EXTRACTED RECORDS:
|---|

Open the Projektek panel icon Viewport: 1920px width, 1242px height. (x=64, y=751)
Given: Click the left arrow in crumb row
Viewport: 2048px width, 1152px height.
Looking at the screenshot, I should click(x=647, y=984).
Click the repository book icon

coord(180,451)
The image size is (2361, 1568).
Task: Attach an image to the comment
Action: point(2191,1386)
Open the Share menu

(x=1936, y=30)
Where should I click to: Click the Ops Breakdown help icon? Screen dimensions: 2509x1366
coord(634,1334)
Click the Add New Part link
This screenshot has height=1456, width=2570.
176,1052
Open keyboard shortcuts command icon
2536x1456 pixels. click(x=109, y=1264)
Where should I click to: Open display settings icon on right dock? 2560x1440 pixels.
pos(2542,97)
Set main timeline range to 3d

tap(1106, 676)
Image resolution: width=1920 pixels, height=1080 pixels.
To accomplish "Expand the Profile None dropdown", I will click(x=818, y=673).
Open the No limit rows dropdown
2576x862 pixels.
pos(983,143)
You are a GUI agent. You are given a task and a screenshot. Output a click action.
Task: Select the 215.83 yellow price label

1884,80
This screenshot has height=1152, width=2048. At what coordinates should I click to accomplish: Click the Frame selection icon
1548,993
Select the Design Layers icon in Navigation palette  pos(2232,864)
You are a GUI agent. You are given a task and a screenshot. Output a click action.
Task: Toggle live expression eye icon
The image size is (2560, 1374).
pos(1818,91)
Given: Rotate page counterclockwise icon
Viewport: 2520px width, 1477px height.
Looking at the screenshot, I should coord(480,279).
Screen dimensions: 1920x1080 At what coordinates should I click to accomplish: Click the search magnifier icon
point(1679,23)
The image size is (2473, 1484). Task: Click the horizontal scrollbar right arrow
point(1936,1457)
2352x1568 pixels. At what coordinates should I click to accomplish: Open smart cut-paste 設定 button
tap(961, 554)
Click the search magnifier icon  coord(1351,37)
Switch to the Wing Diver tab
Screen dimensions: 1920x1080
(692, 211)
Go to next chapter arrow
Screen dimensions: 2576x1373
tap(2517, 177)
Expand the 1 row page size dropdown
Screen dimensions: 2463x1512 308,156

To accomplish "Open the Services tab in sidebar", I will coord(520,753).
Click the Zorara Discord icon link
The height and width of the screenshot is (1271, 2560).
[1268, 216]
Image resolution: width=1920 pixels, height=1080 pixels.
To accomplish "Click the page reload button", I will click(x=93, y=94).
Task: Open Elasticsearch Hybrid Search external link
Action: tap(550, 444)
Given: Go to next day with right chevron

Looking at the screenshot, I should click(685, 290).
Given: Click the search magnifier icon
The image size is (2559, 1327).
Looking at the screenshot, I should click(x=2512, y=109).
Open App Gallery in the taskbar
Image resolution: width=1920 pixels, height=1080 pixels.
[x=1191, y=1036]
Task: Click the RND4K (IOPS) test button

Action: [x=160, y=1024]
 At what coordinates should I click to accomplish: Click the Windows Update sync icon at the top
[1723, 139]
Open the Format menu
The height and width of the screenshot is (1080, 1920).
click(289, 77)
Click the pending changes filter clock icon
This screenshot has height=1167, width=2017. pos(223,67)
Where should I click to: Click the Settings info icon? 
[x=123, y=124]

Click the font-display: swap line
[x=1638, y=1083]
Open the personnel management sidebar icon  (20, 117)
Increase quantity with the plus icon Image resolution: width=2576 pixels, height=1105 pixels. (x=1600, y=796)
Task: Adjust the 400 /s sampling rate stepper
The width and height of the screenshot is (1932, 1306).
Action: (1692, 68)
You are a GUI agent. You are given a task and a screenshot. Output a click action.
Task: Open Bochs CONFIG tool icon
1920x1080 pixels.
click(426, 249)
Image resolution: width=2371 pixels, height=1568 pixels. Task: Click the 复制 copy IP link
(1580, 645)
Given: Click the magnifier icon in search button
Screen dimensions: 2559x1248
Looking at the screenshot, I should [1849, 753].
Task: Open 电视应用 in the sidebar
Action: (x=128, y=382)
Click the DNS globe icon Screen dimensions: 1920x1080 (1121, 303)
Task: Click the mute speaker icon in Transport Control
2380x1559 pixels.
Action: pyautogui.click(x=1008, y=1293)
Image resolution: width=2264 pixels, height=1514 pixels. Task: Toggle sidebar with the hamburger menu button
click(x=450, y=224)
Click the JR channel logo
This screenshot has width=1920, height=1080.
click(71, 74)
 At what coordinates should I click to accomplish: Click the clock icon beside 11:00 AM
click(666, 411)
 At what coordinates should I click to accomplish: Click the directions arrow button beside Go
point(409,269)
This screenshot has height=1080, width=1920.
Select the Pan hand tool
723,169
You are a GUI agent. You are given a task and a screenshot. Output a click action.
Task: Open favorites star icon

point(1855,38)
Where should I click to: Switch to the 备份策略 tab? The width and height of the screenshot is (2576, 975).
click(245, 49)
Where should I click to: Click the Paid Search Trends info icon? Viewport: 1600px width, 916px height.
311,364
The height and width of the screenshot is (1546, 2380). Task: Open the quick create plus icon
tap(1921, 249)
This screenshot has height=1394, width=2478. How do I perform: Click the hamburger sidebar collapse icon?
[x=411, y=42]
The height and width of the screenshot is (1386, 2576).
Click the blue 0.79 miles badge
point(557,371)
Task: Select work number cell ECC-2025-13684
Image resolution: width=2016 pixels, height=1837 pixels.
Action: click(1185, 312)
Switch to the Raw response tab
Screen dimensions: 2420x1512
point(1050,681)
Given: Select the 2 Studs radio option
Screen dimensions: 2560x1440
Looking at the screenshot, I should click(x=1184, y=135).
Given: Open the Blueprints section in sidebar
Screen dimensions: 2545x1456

|---|

ACTIVITY:
Would you please repeat the entire listing, line for line?

RESPONSE TO THE EXERCISE:
Open the Projektek panel icon Viewport: 1920px width, 1242px height. (x=64, y=751)
Given: Click the left arrow in crumb row
Viewport: 2048px width, 1152px height.
Looking at the screenshot, I should click(x=647, y=984).
Click the repository book icon

coord(180,451)
The image size is (2361, 1568).
Task: Attach an image to the comment
Action: point(2191,1386)
Open the Share menu

(x=1936, y=30)
Where should I click to: Click the Ops Breakdown help icon? Screen dimensions: 2509x1366
coord(634,1334)
Click the Add New Part link
This screenshot has height=1456, width=2570.
176,1052
Open keyboard shortcuts command icon
2536x1456 pixels. click(x=109, y=1264)
Where should I click to: Open display settings icon on right dock? 2560x1440 pixels.
pos(2542,97)
Set main timeline range to 3d

tap(1106, 676)
Image resolution: width=1920 pixels, height=1080 pixels.
To accomplish "Expand the Profile None dropdown", I will click(x=818, y=673).
Open the No limit rows dropdown
2576x862 pixels.
pos(983,143)
You are a GUI agent. You are given a task and a screenshot. Output a click action.
Task: Select the 215.83 yellow price label

1884,80
This screenshot has height=1152, width=2048. At what coordinates should I click to accomplish: Click the Frame selection icon
1548,993
Select the Design Layers icon in Navigation palette  pos(2232,864)
You are a GUI agent. You are given a task and a screenshot. Output a click action.
Task: Toggle live expression eye icon
The image size is (2560, 1374).
pos(1818,91)
Given: Rotate page counterclockwise icon
Viewport: 2520px width, 1477px height.
Looking at the screenshot, I should coord(480,279).
Screen dimensions: 1920x1080 At what coordinates should I click to accomplish: Click the search magnifier icon
point(1679,23)
The image size is (2473, 1484). Task: Click the horizontal scrollbar right arrow
point(1936,1457)
2352x1568 pixels. At what coordinates should I click to accomplish: Open smart cut-paste 設定 button
tap(961, 554)
Click the search magnifier icon  coord(1351,37)
Switch to the Wing Diver tab
Screen dimensions: 1920x1080
(692, 211)
Go to next chapter arrow
Screen dimensions: 2576x1373
tap(2517, 177)
Expand the 1 row page size dropdown
Screen dimensions: 2463x1512 308,156

To accomplish "Open the Services tab in sidebar", I will coord(520,753).
Click the Zorara Discord icon link
The height and width of the screenshot is (1271, 2560).
[1268, 216]
Image resolution: width=1920 pixels, height=1080 pixels.
To accomplish "Click the page reload button", I will click(x=93, y=94).
Task: Open Elasticsearch Hybrid Search external link
Action: tap(550, 444)
Given: Go to next day with right chevron

Looking at the screenshot, I should click(685, 290).
Given: Click the search magnifier icon
The image size is (2559, 1327).
Looking at the screenshot, I should click(x=2512, y=109).
Open App Gallery in the taskbar
Image resolution: width=1920 pixels, height=1080 pixels.
[x=1191, y=1036]
Task: Click the RND4K (IOPS) test button

Action: [x=160, y=1024]
 At what coordinates should I click to accomplish: Click the Windows Update sync icon at the top
[1723, 139]
Open the Format menu
The height and width of the screenshot is (1080, 1920).
click(289, 77)
Click the pending changes filter clock icon
This screenshot has height=1167, width=2017. pos(223,67)
Where should I click to: Click the Settings info icon? 
[x=123, y=124]

Click the font-display: swap line
[x=1638, y=1083]
Open the personnel management sidebar icon  (20, 117)
Increase quantity with the plus icon Image resolution: width=2576 pixels, height=1105 pixels. (x=1600, y=796)
Task: Adjust the 400 /s sampling rate stepper
The width and height of the screenshot is (1932, 1306).
Action: (1692, 68)
You are a GUI agent. You are given a task and a screenshot. Output a click action.
Task: Open Bochs CONFIG tool icon
1920x1080 pixels.
click(426, 249)
Image resolution: width=2371 pixels, height=1568 pixels. Task: Click the 复制 copy IP link
(1580, 645)
Given: Click the magnifier icon in search button
Screen dimensions: 2559x1248
Looking at the screenshot, I should [1849, 753].
Task: Open 电视应用 in the sidebar
Action: (x=128, y=382)
Click the DNS globe icon Screen dimensions: 1920x1080 (1121, 303)
Task: Click the mute speaker icon in Transport Control
2380x1559 pixels.
Action: pyautogui.click(x=1008, y=1293)
Image resolution: width=2264 pixels, height=1514 pixels. Task: Toggle sidebar with the hamburger menu button
click(x=450, y=224)
Click the JR channel logo
This screenshot has width=1920, height=1080.
click(71, 74)
 At what coordinates should I click to accomplish: Click the clock icon beside 11:00 AM
click(666, 411)
 At what coordinates should I click to accomplish: Click the directions arrow button beside Go
point(409,269)
This screenshot has height=1080, width=1920.
Select the Pan hand tool
723,169
You are a GUI agent. You are given a task and a screenshot. Output a click action.
Task: Open favorites star icon

point(1855,38)
Where should I click to: Switch to the 备份策略 tab? The width and height of the screenshot is (2576, 975).
click(245, 49)
Where should I click to: Click the Paid Search Trends info icon? Viewport: 1600px width, 916px height.
311,364
The height and width of the screenshot is (1546, 2380). Task: Open the quick create plus icon
tap(1921, 249)
This screenshot has height=1394, width=2478. How do I perform: Click the hamburger sidebar collapse icon?
[x=411, y=42]
The height and width of the screenshot is (1386, 2576).
Click the blue 0.79 miles badge
point(557,371)
Task: Select work number cell ECC-2025-13684
Image resolution: width=2016 pixels, height=1837 pixels.
Action: click(1185, 312)
Switch to the Raw response tab
Screen dimensions: 2420x1512
point(1050,681)
Given: Select the 2 Studs radio option
Screen dimensions: 2560x1440
Looking at the screenshot, I should click(x=1184, y=135).
Given: Open the Blueprints section in sidebar
Screen dimensions: 2545x1456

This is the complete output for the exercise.